-- start of DOCUMENT EXCERPT --

Tijuana. "Because inflation has not risen, this is a real increase.”
Tijuana. "Because inflation has not risen, this is a real increase.”

On December 16, Mexican news outlets reported of a soon to be increase in minimum wage throughout Mexico.

The National Commission of Minimum Wages (Conasami) created a new Economic Wage Zone for municipalities located within 25 kilometers south of the Mexico/U.S. border where at the beginning of 2020, the border salary will be increased by 5 percent to 185.56 pesos ($9.79 USD) per day; the rest of the country’s minimum wage will increase 20 percent: from 102.68 pesos to 123.22 pesos ($6.50 USD), per day.

Gustavo de Hoyos Walther: "The most important increase in real terms registered since 1988"

Luisa María Alcalde, the secretary of Labor and Social Welfare of Mexico, reportedly said that this increase is the largest in the last 44 years, and this reduces the salary gap between men and women by almost 3 percent.

“There are countless positions here that have minimum wages registered within the [Mexican Institute of Social Security],” said Yolanda C. in response to the holiday news, “these people are drivers, gas station employees, cleaning company staff, and many more than you can imagine.”

-- end of DOCUMENT EXCERPT --

◆ WORK INSTRUCTIONS ◆
1 – Retype the excerpt on Mexico's minimum wage increase from "Luisa María Alcalde, the" up to and including "almost 3 percent.".
2 – In the excerpt on Mexico's minimum wage increase, what will the daily minimum wage become in the rest of the country outside the border zone?
3 – Continue the excerpt on Mexico's minimum wage increase from where it stops.

-- start of LISTED RECORDS --

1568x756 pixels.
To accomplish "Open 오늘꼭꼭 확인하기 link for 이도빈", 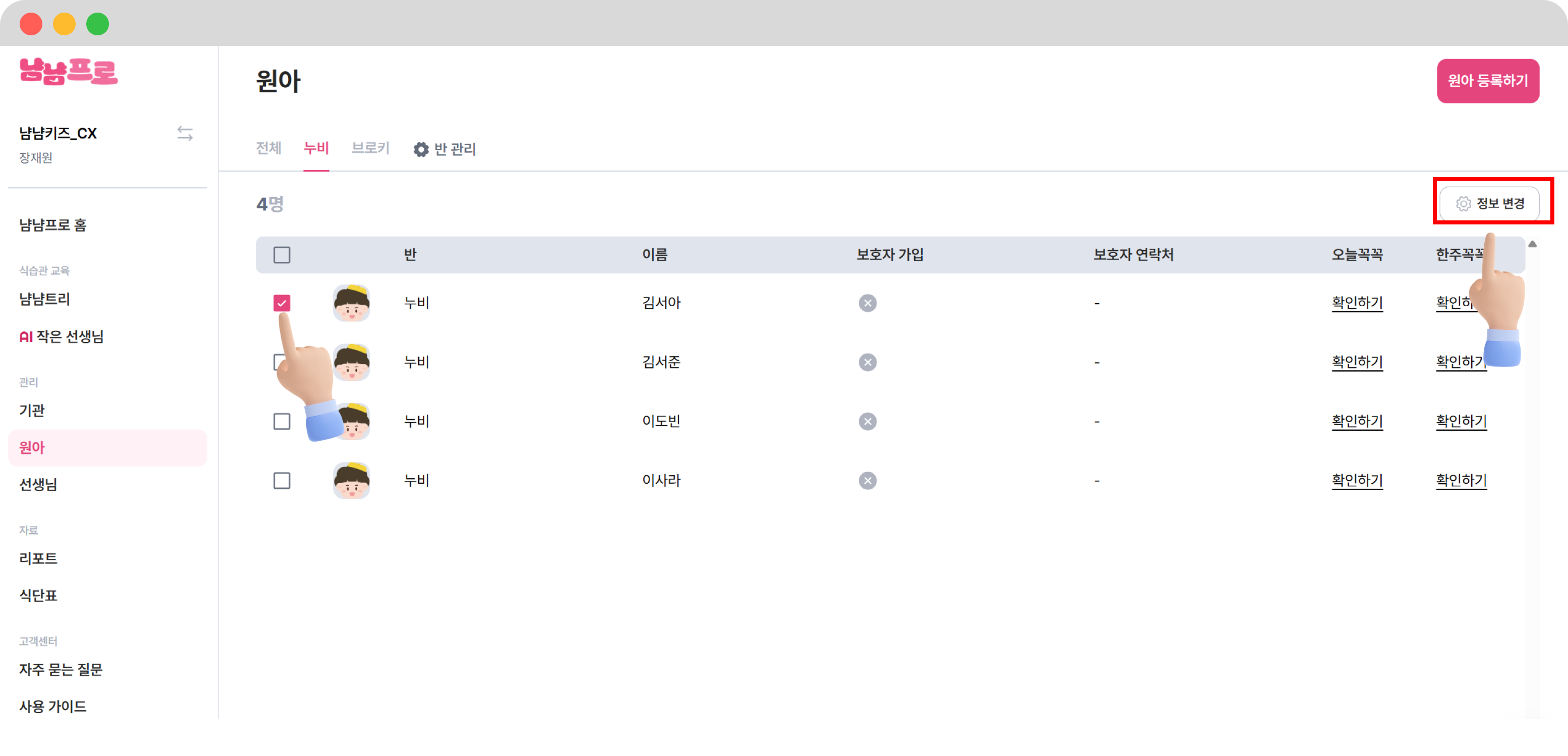I will tap(1357, 421).
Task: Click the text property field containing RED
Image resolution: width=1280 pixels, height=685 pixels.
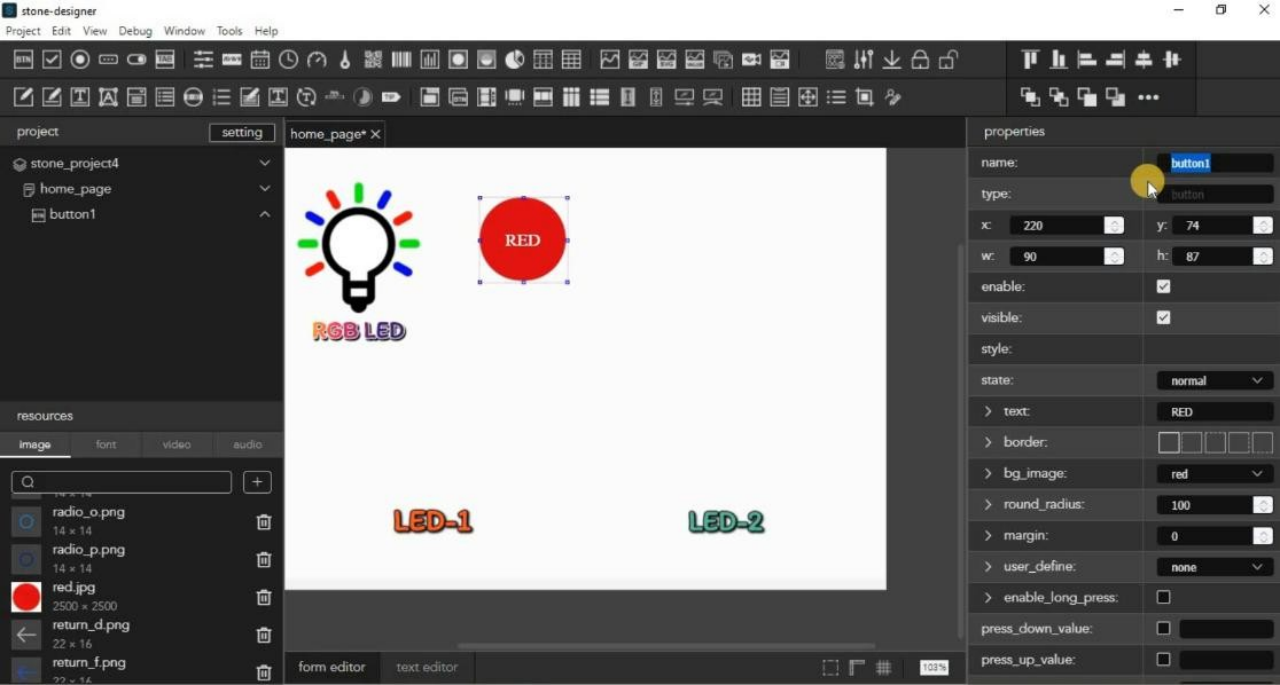Action: point(1214,412)
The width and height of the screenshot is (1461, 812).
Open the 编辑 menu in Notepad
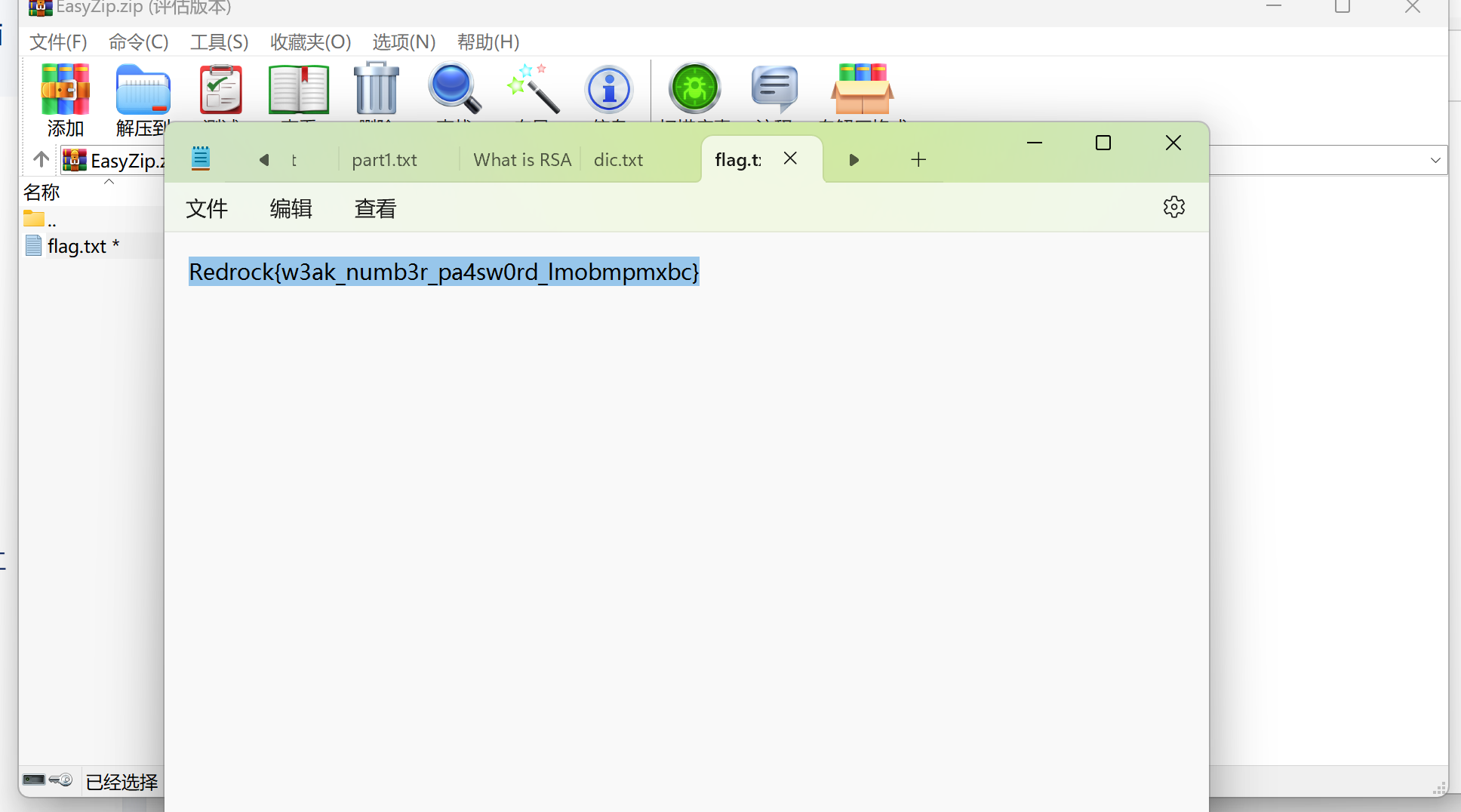click(x=291, y=208)
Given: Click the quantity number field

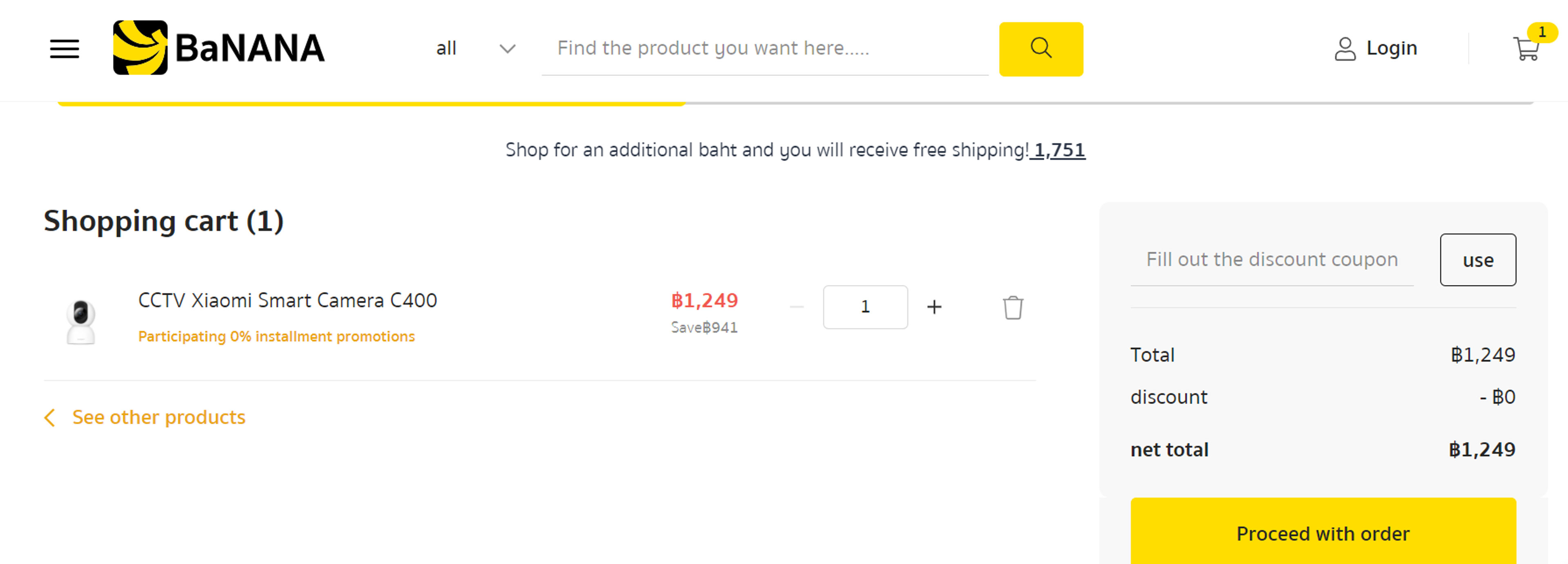Looking at the screenshot, I should click(865, 307).
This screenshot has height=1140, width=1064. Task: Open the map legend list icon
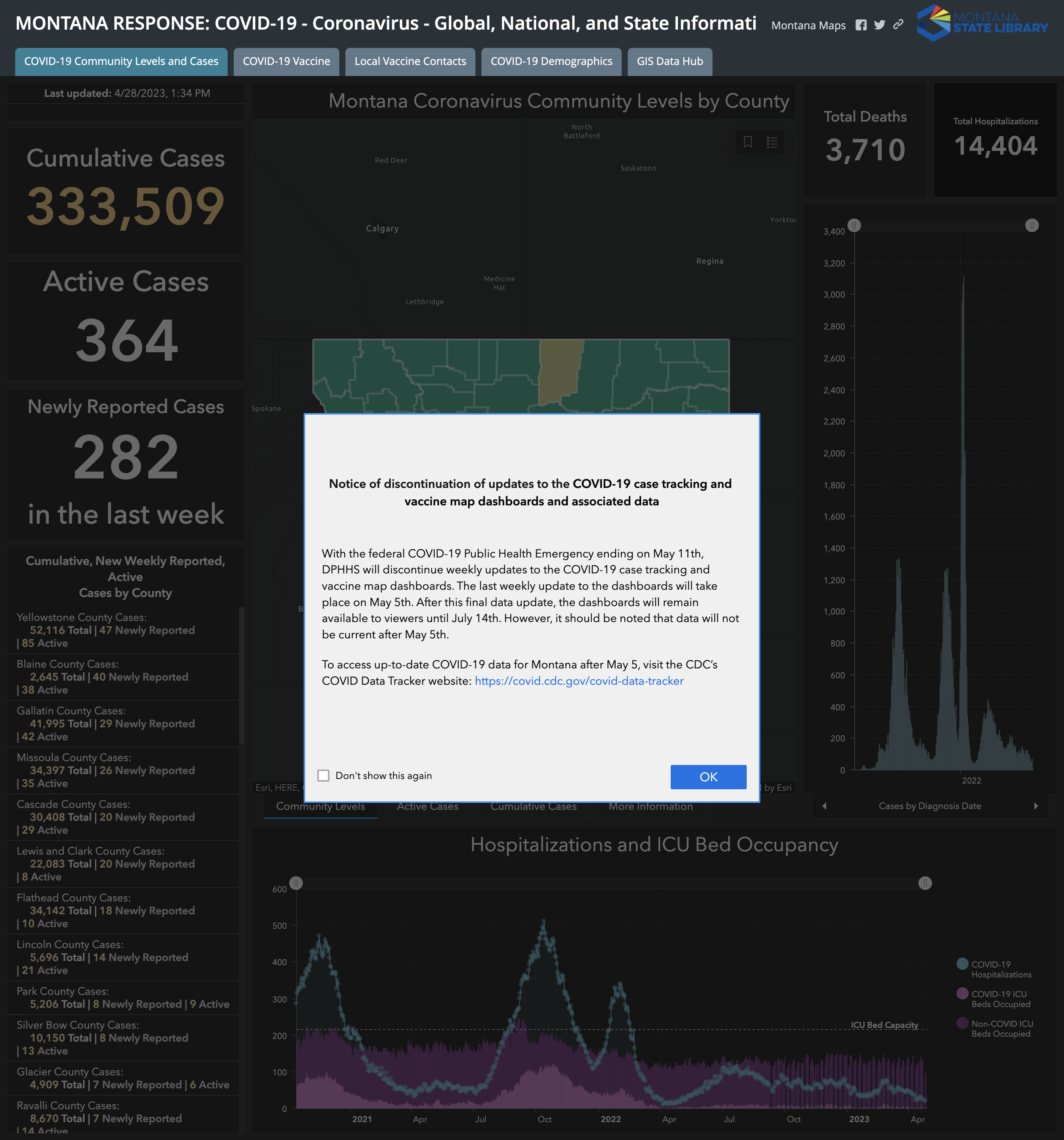click(772, 142)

-- end of LISTED RECORDS --

◆ ANSWER SET ◆
1 –
Luisa María Alcalde, the secretary of Labor and Social Welfare of Mexico, reportedly said that this increase is the largest in the last 44 years, and this reduces the salary gap between men and women by almost 3 percent.

2 – It will rise 20 percent, from 102.68 pesos to 123.22 pesos ($6.50 USD) per day.

3 –
“The minimum wage in this area is only a reference or a starting point that limits entrepreneurs to not pay less than this,” said A. Ramirez, “but realistically, in Ensenada, many workers earn 1500-2000 pesos per week working overtime to meet their minimum needs. The salary should be enough to eat, dress, educate and recreate the family according to the constitution, but in my opinion, it is still not enough.”

I spoke to Ramirez, a small business owner, the day before Christmas. He travels back and forth to the U.S. to visit his relatives on the holidays.

“Calculate that in dollars and you will see the difference when crossing to the United States,” he said.

“Let’s be objective,” argues Yolanda, “for more than 40 years, the increases were 4-5 percent maximum, and 20 percent is still insufficient — yes — but steps are being taken and fixing issues like this is not easy.”

The president of the Mexican Employers Confederation (Coparmex), Gustavo de Hoyos Walther, reportedly said that this is good news for the country, businessmen and workers, as it represents “the most important increase in real terms registered since 1988, since it exceeds 19 percent of the wellness line.”

The news was shared hundreds of times on the social media apps as Aguinaldo neared.

By Christmas, the comments piled underneath the shared news reports.

“For many people who earn minimum wage,” Juan Salazar said on Facebook, “it would be approximately 120 pesos ($6.30 USD) extra in their weekly pay, and believe me, for them, that’s a lot.”

“And because inflation has not risen, so this is a real increase,” Marcos D. responded, “not like in previous years where our salaries increased 10 percent and inflation 30 percent.”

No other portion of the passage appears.